Use TLE-CPU#

This section introduces how to use TLE-CPU. TLE-CPU is available on trition_3.3.x branch.

TLE-CPU allows a unified programming paradigm covering diverse edge-side CPU compute power. Extends TLE’s philosophy of “layering hardware deep optimizations on top of @triton.jit” to CPUs. Targeting the fragmented CPU ecosystem for edge AI (Arm64 / RISC-V / x86 with multiple coexisting ISAs), it uses the same Triton programming model and integration framework to support diverse ISAs: programming model and correctness are shared across ISAs (plain Triton lands on any ISA via LLVM), while each ISA’s high-performance implementation (intrinsic / C runtime) is contributed separately. Model code is routed to the corresponding ISA implementation through the operator library (FlagGems) vendor dispatch, eliminating the need to be aware of the specific ISA. The differences between CPU and GPU dictate that it requires an independent extension surface:

Dimension

GPU (Reference)

CPU

Parallel Unit

SIMT / Block

OMP threads + SIMD vectors (two-level)

Memory Hierarchy

Explicit shared memory

Cache implicit management, optimization via tiling + weight reordering

Main Battlefield

Large batch throughput primarily

batch=1 decoding (edge-side), M=1 GEMV is the hotspot

Performance Key

Occupancy / memory coalescing

Instruction selection (i8mm/SVE2/BF16) + thread scheduling

Architecture Overview#

@triton.jit  (Triton programming model; can mix TLE extension ops and general operators)
                                │
                    ┌───────────┴────────────┐
            TLE-CPU Extension Ops        Triton General Ops
            (create_cpu_*)               (tl.load / tl.dot / …)
                    └───────────┬────────────┘
                                ▼
     FlagTree CPU backend  (compilation/dispatch layer; tle_<arch> plugins inject create_cpu_*)
                                ▼
     flagtree-cpu  (TritonCPU MLIR dialect + per-ISA C runtime / lowering)
                                ▼
                        LLVM  →  Target ISA instructions
              (See corresponding sub-pages for per-ISA lowering paths, e.g., Arm64)
  • Extension operations are injected into the Triton IR builder as builder methods (create_cpu_*), lowered at compile time to the TritonCPU dialect, then mapped to the corresponding implementation per ISA (LLVM codegen or C runtime library calls). See corresponding sub-page for per-ISA lowering paths.

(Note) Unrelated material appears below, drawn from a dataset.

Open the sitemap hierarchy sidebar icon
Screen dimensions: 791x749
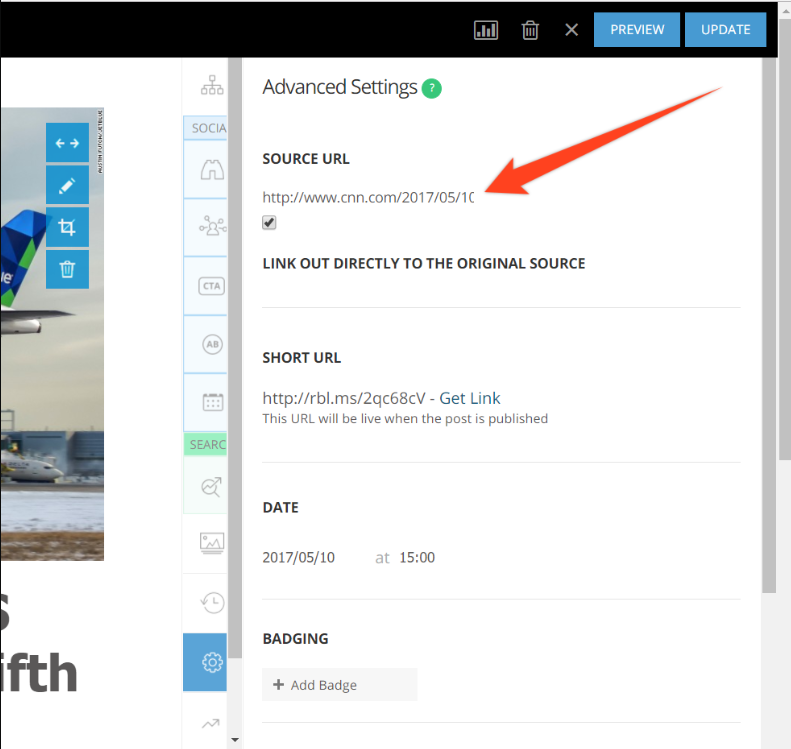point(211,87)
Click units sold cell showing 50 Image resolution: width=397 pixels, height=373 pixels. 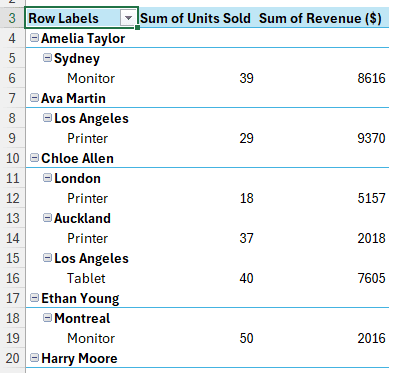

  • The operator library layer is handled by FlagGems, which selects the CPU backend operator set by vendor (e.g., arm).

  • Adding a new ISA = incremental contribution of C runtime + registering extension operations.

Supported CPU architectures#

  • Arm64 is the first fully implemented CPU backend, running LLM inference end-to-end.

  • RISC-V (RVV) / x86 (AVX-512) is still in planning, and will use the same MLIR and TLE path.